What the Dodd-Frank Act means for lawyers in China
November 13, 2012 | BY
clpstaff &clp articlesCML Recruitment
CML Recruitment
Ben Cooper
Head of in-house legal and compliance search Asia-Pacific
[email protected]
The Global Financial Crisis (GFC) of 2008 was the worst financial crisis since the Great Depression. Globally, millions of jobs were lost, housing prices dropped and personal savings accounts were wiped out, leaving the world shaken and determined to avoid it happening again.
In response to the GFC, the Dodd-Frank Wall Street Reform and Consumer Protection Act was signed by President Obama on July 21 2010. This Act, which includes more specified and smaller rules within its scope, provides sweeping changes to how the financial sector is regulated and monitored.
Although the Act seems to apply mostly to the US, with the aim being to grow the economy and create jobs there, a more specific regulation under this Act that reaches further afield is the OTC Derivatives Clearing regulation. All the G20 leaders agreed this, in an effort to increase the safety of the over-the-counter (OTC) derivatives market and to regulate financial markets. This legislation calls for all OTC derivatives to be traded electronically and intermediated by a central clearinghouse. Although the Asia-Pacific region accounts for about 8% of the global OTC derivatives, six jurisdictions have already committed to building clearinghouses.
The need for manpower
Regarding the job market, these regulations imply that manpower is needed to meet the targets imposed by each regulation. Financial institutions will need to beef up their operational control, compliance and risk management divisions to ensure the requirements of the regulators are met. Here at CML, we have been approached to look for temporary positions for OTC clearing for time-specific projects. However, is it the case that only temporary roles will be required to meet each target or will this lead to more permanent positions?
According to James Kruger, global head of legal at Macquarie Securities Group: “Macquarie has many lawyers engaged in derivatives reform initiatives that are being rolled out – to various extents and in accordance with various timelines – by the G20 countries. The projects are bigger than lawyers (project management, operations, compliance), but they must have lawyers (regulatory, documentation, transactional and structuring) and lawyers based in Asia.” He sees a couple of reasons for this: “Obviously, there are many Asian jurisdictions within the G20, but even when one looks at Dodd Frank, one needs to have (a) regulatory lawyers for registration implications of entities located here for swap dealing, as well as introducing brokers involved in the solicitation of swap deals (and there are quite a few nuanced issues around that); (b) documentation lawyers to deal with protocols, questionnaires, reps and warranties, special entities, enhanced KYC, confidentiality issues, segregated margin (and that's before we talk about cleared contracts); (c) structuring lawyers to identify opportunities or ways to consolidate current business lines. We're all going to be busy for a while.”
Aside from temporary positions, these regulations are creating extra work. At the same time, the decrease in transactional work means lawyers who are already in transactional legal teams are being given additional projects and responsibilities. This is instead of institutions hiring additional lawyers to implement the changes.
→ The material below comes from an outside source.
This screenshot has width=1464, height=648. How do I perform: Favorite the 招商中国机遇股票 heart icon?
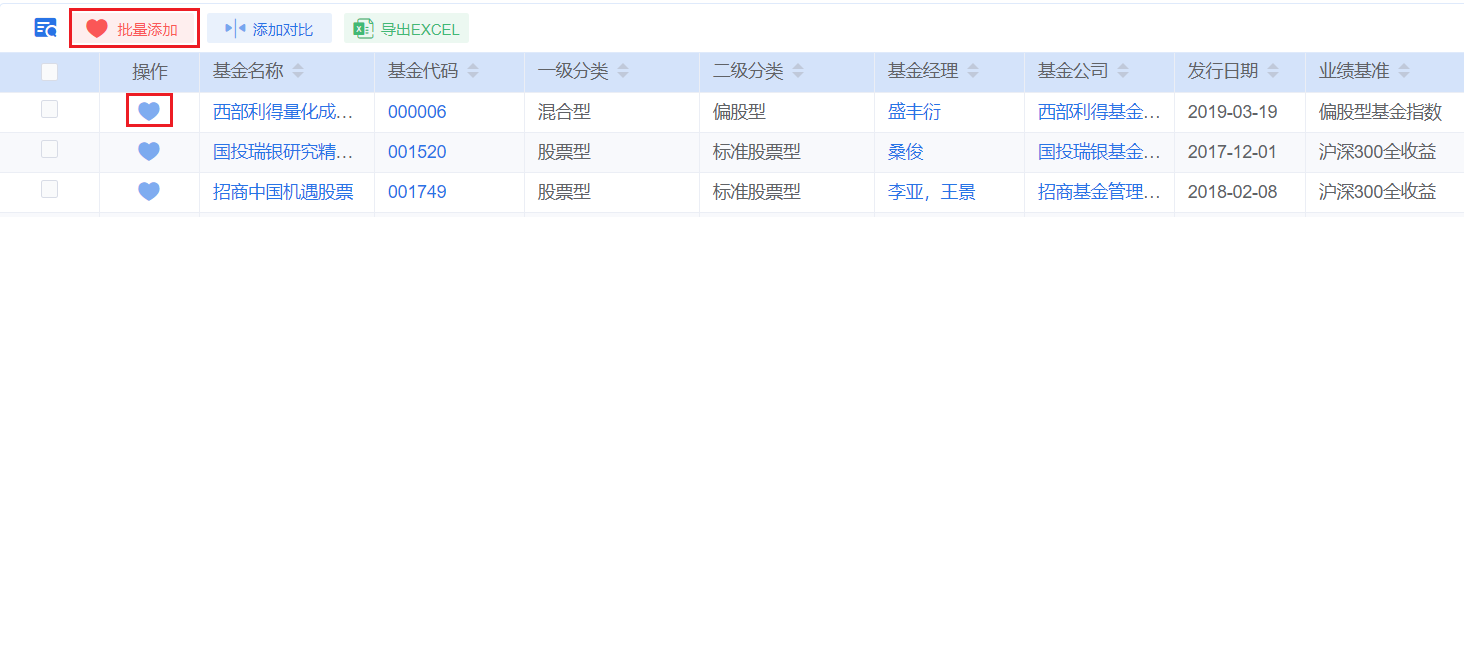pos(149,192)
Although the teams are busy implementing the new regulations, most banks are not allowing new head count due to budgetary constraints. Head count is also not being approved due to the continued short-term view of bankers who are concerned about their personal compensation, a culture that the Act sought to address. In addition, by the time that Act is effective and any sanctions imposed, those in charge of profit and loss are unlikely to be in the same position.
On the private practice side, the Act is proving lucrative from an advisory perspective and will lead to an increase in work for litigators defending banks from infringements of clearing provisions, proprietary trading, as well as cases arising from the whistle-blowing provisions. Becoming an expert in the Act may be advisable for lawyers seeking a long-term profitable practice.
The Volcker Rule
Another cornerstone of the Act that has an effect on banks in Asia is the Volcker Rule. The purpose of this Rule is to prohibit depository banks from proprietary trading and limit how much these institutions are able to invest in risky trading operations like hedge funds. This has caused concerns for banks, as proprietary trading has been a profitable activity. Certain trades like risk-mitigating hedges are allowed and it seems possible for banks to create loopholes in order to make big bets under the guise of hedging.
Whether these regulations have eased the situation is undecided. From the outside, there appears to be two possible outcomes: either the financial regulations are not strong enough and banks will find a way around them or the trade in global markets will decrease and banks will struggle to make any profit, leading to more job cuts. Although many argue that the chances of another financial meltdown occurring imminently are slim, little has changed. Moreover, the legislation has mostly served to preserve the status quo, rather than make any significant steps to improving the situation. It will be interesting to see what the overall outcome will be.